Summary

What is a persistent data structure?

Data structures are persistent when they can keep track of all of their old states. Every time a modification is made, a new structure is created instead of modifying the original data. Persistent data structures are often referred to as immutable, because the original data is left untouched.

A naive persistent version of any data structure is trivial to make: Just clone the entire structure every time a change is made, and then commit the relevant changes to the new version. That way the old version is kept. However, for anything larger than a trivially small structure, this is going to be problematic.
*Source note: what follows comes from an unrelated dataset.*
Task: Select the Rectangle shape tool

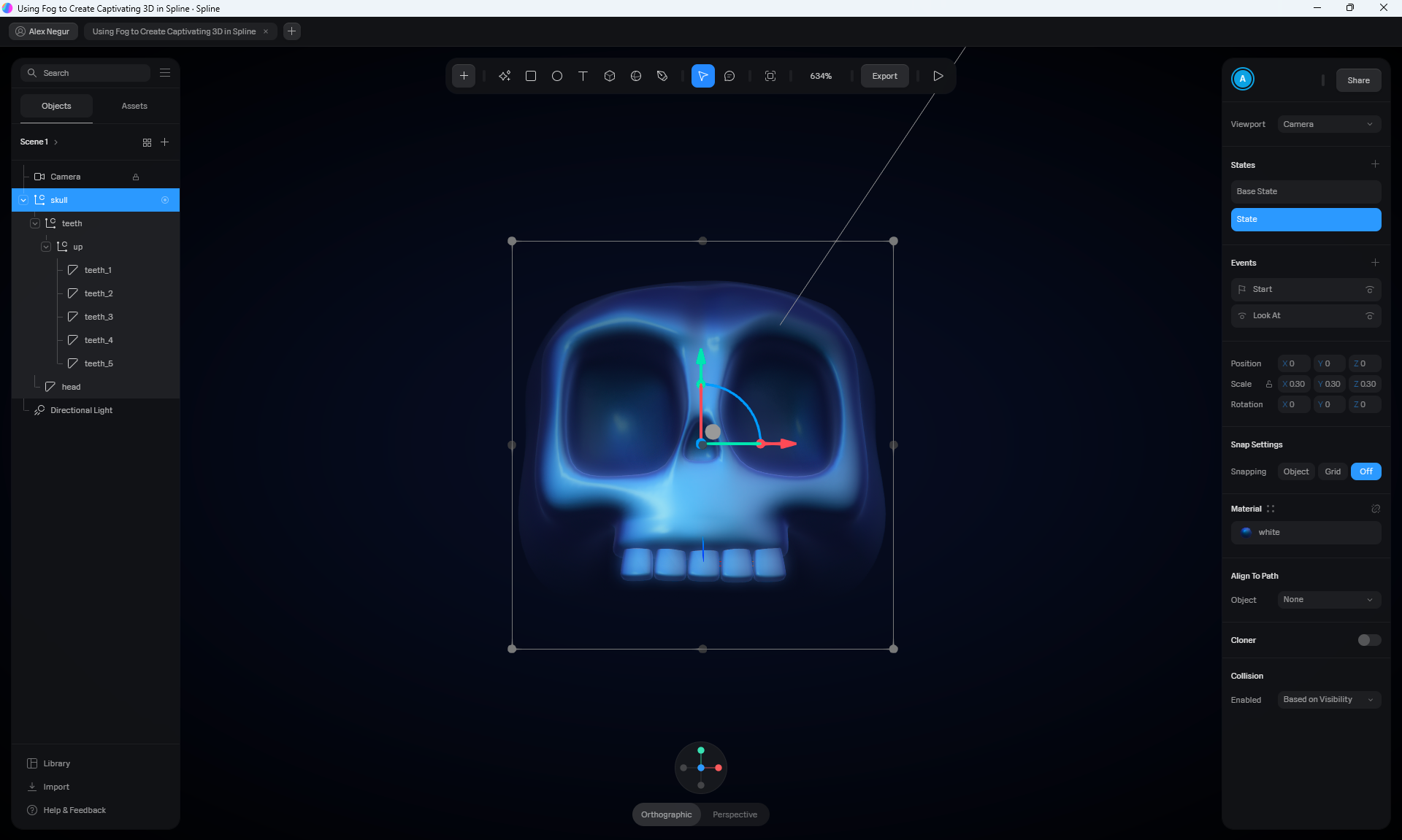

There is a better way to create persistent data structures. Instead of copying the entire structure each time a modification is made, only the parts that have been modified need to be copied. The rest of the data is shared between old and new versions. This can be performed through the use of clone-on-write pointers.

When modifying a tree, many of the nodes are shared.

Rust provides three clone-on-write pointers in the standard library: Cow, Rc and Arc. Cow only sometimes owns it’s own data, so is not suitable for these kinds of data structure. In this article, Rc will be used, but Arc is equally valid.

Note that in Rust, instead of creating a new version every time a structure is modified, the persistent structures will have both a cheap clone function, and will share memory with older versions of themselves, but will otherwise share an API with their non-persistent counterparts.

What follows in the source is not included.